Each assembly language segment is about as readable as the
other. I'll let the reader decide how ultimately readable hundreds
or thousands or even millions of lines like these would be.
So what would be
WAY
more readable? How about something like:
somevar = 3 + 5
Or at least:
3 5 +
So
those
are in English, sort of.
The first one is in some kind of higher level language with a named
variable storing the result. The second is more suitable for
translation into a stack based machine. In each case, one terse line
substitutes for multiple lines of native code or assembler.
For each conceptual step we've taken so far, the translation program
has to do more. The first three examples merely have to translate
a line of text into a binary value to be slotted into the machine's
memory. Basically the front panel switches have been turned into
those lines of text. The third example isn't really that much more
complicated than the first two, the translator simply has to learn
to ignore stuff that isn't a value destined for the machine.
The assembly language translators have to be more sophisticated.
English words like MOV and ADD have to be read in and worked over
to become one or more lines of machine code before that code can
be loaded into memory. Numbers with an @ sign before them are very
different than numbers standing alone. In other words, the translator
has to deal with a richer "English" input format.
The last two examples are even more terse, and require an even more
advanced program. There are two basic kinds of such translators,
"interpreters" and "compilers."
An interpreter typically takes a single line of the typed input and
turns it into machine code that immediately runs. So for the line:
"somevar = 3 + 5"
the interpreter has to figure out that somevar is a variable
for storing the result, and that the + sign is ultimately an
ADD instruction.
Chances are there's a formalism enforced on the English "source
code" containing such lines to help the interpreter figure things
out when it gets to them. The interpreter might need a
"declaration" line for somevar something like:
variable integer = somevar
A complete program which would display the result might be:
variable integer = somevar
somevar = 3 + 5
print somevar
These statements could be typed in one at a time, or could be
saved in a "source file" which would be read into the interpreter.

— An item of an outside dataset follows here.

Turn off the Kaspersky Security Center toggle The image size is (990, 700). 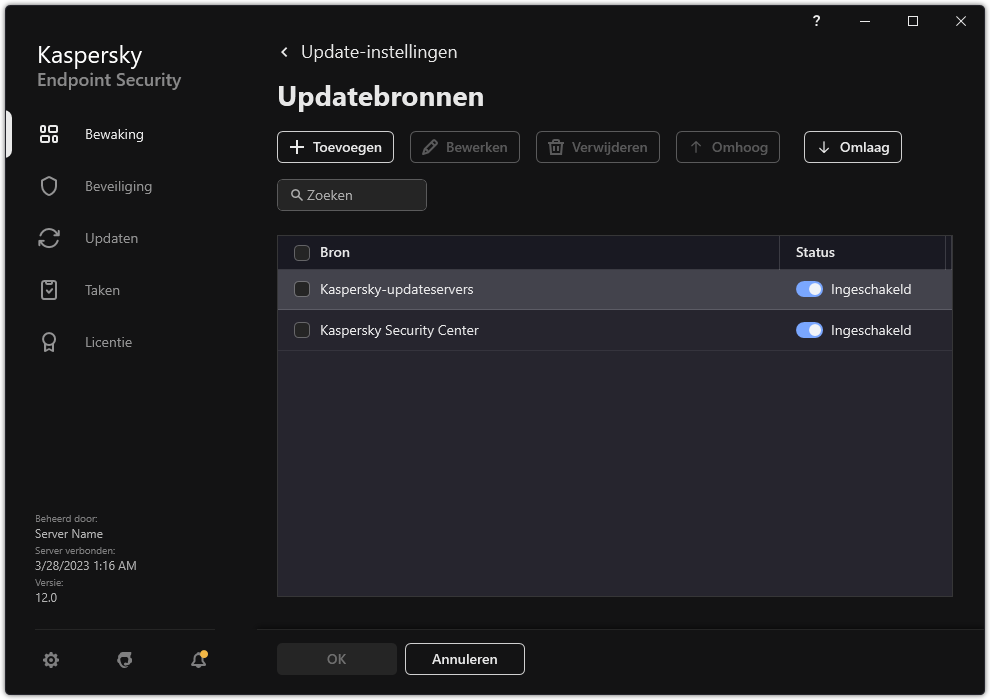[x=809, y=330]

Note that the words "variable" "integer" and "print" would have to
be reserved for the interpreter's use. You couldn't get away with
"variable = 3 + 5", for example, it would confuse things. No doubt
print an error.
The next step up is the compiler. It takes all the lines in a
source file, crunches on them for awhile, and produces a finished
program with a unique name. The above three lines might be compiled
into "myprogram.exe" for example, and a compiling session might look
something like this:
> compile mysource myprogram
> run myprogram
> 8
Both the interpreter and compiler produce machine code. The
difference is that the compiler, since it operates on a whole
source file rather than on one line at a time, can access a
bag of tricks to make the program run much faster.
On the other hand, the interpreter can be more user friendly,
giving the results of small source changes more quickly, and
letting you know immediately that "variable = 3 + 5" is an illegal
statement, allowing you to debug as you code each line.
Compilers in particular may produce both machine & assembly code,
and may even add simple comments to the assembler output.
We've come quite a way towards something human-friendly, even if
it is not truly conversational English. Typing (or speaking!) an
input like:
"Please add three and five and send the result to my screen."
would be possible to process today, but having a really
LONG conversation turned into a working program ain't gonna
happen - not yet, anyway.
|
|